* [INPUT]:
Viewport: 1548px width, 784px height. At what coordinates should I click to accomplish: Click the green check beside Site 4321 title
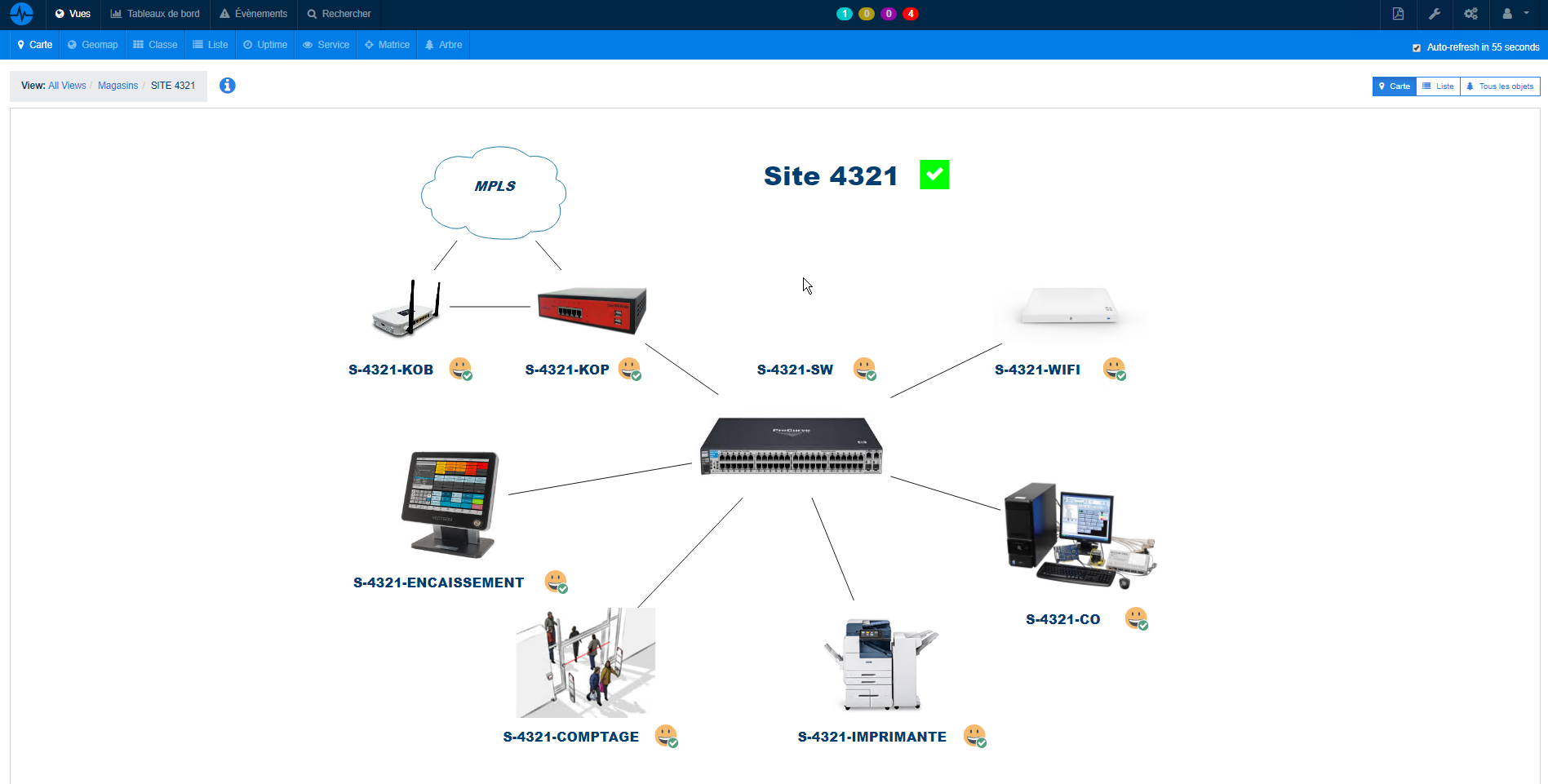[x=934, y=174]
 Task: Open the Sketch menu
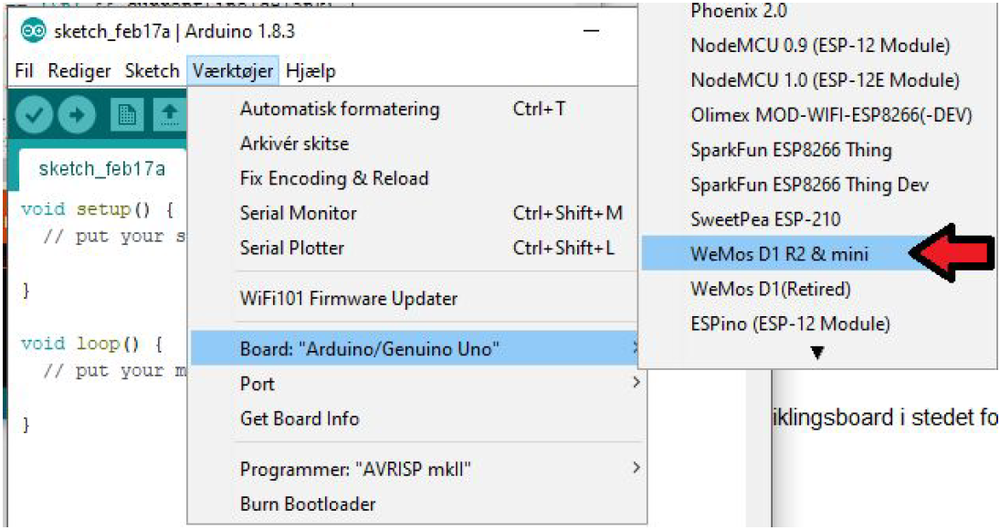point(152,71)
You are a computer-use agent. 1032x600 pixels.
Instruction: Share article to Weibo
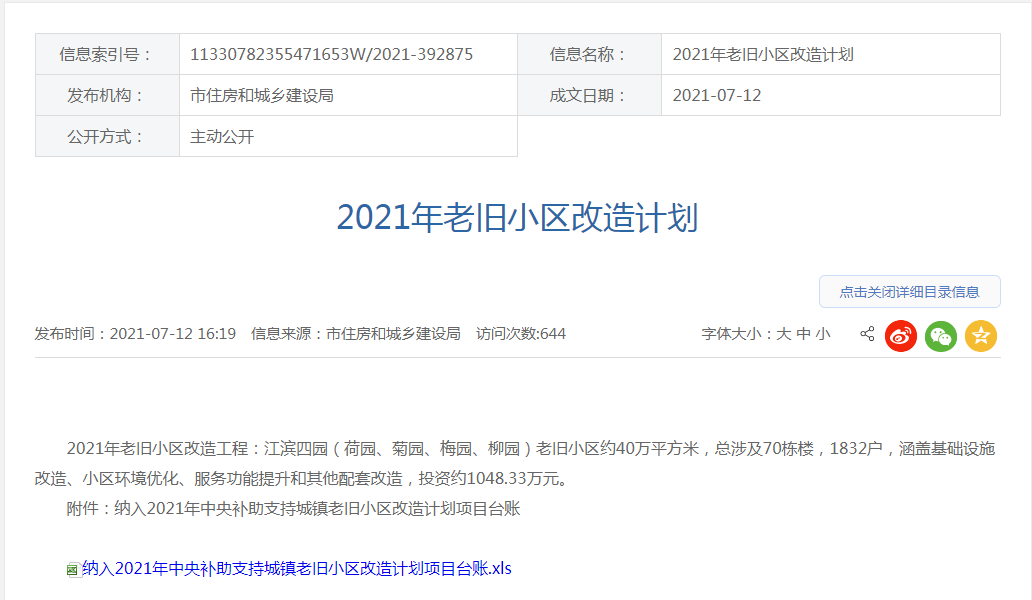click(900, 336)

* [REQUIRED TASK]: Starting with the line containing "You are a computer-use" and going on through the end of the data, write those lines again with "article" swapped for "post" and nothing else altered. Leave the pictures out.

* [CORRECT ANSWER]:
You are a computer-use agent. 1032x600 pixels.
Instruction: Share post to Weibo
click(900, 336)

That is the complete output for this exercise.